A small group of people is trying to change Waco’s image in the music and film world.

The group is Waco Arts-Media and their event is the Waco Independent Media Expo.

The Expo is the brainchild of the three co-founders of Waco Arts-Media: Owen McGrath, Abilene senior Mackenzie Wilson and Waco senior Ben Palich.

It was born out of an idea to expand The 8th Street Film Festival, a project started in part by Palich and Wilson, and to help put Waco on the increasingly growing Texas independent entertainment map. It was a small film festival held at Common Grounds.

“Even though not all of us are from Waco initially, we are all Wacoans in our own right,” Wilson said.

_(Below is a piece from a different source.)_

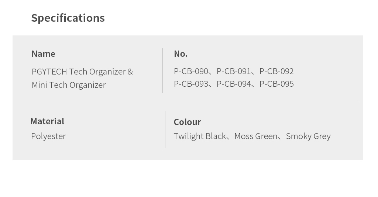
Task: Click model number P-CB-095
Action: [276, 84]
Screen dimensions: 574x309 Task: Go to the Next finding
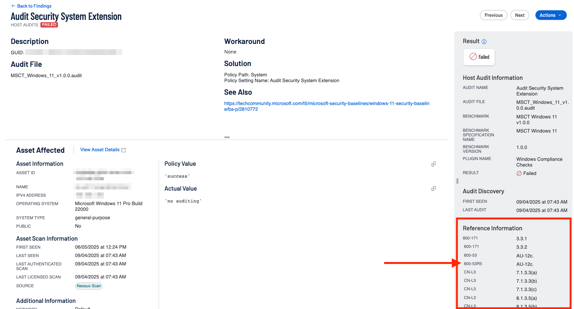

The Expo is divided into two parts. The film festival will be held on March 6 at the Dancing Bear and the music festival will be held on March 7 at Common Grounds.

According to the event coordinators, the Expo will try to connect the Waco music and film scenes with each other and the larger Texas communities.

“It’s more ‘Texas local’ than solely ‘Waco local’,” McGrath said.

The idea of “Texas Local” comes through most prominently in the music lineup.

The Expo’s schedule blends local music staples like Kat Dixon (Married with Sea Monsters) and O, Loveland with up-and-coming bands from across the state such as headliner Bobby Jealousy (Austin) and Hydra Melody (San Antonio).

The music starts at 1 p.m. and continues all day.

Common Grounds’ live event coordinator, Wes Butler, has been working closely with the Waco Arts-Media team and is an eager partner. He has been using his experience in the Texas music scene to draw in talent for the music side of the Expo.

“We love promoting arts in every facet that we can,” Butler said.

The film portion of the Expo will be hosted in the backyard of the Dancing Bear, at 1117 Speight Ave. On its website, the Expo promises to screen some of “the best independent and student films made in this great state of Texas.”

According to the organizers, the film festival is a way to get new filmmakers exposure beyond what they could get at their Universities.

“Universities are great for many things, but it’s not their prerogative to give people exposure,” Palich said.

The list of films showing hasn’t been released yet, but they will all be student or independent short films from across the state. The film area at the Dancing Bear will be 18 and up, while the inside will remain 21 and up. Interested filmmakers may submit their shorts for the festival until Feb. 28 by sending Palich an email at with a link to their Vimeo or YouTube account.

The third part of the event is the little-talked-about “After.” It’s an event at a currently undisclosed location for participants in both the film and music festivals, and a select number of Gold Pass holders.

“‘After’ was an idea to give filmmakers and musicians a chance to mingle and build connections between those communities,” McGrath said.

Tickets range in price from $10 for the film festival and $15 for the music festival. A silver pass is available for $20, which grants access to both film and music, and a limited number of gold passes are available for $30 that include entrance to the film festival, the music festival and the “After” event.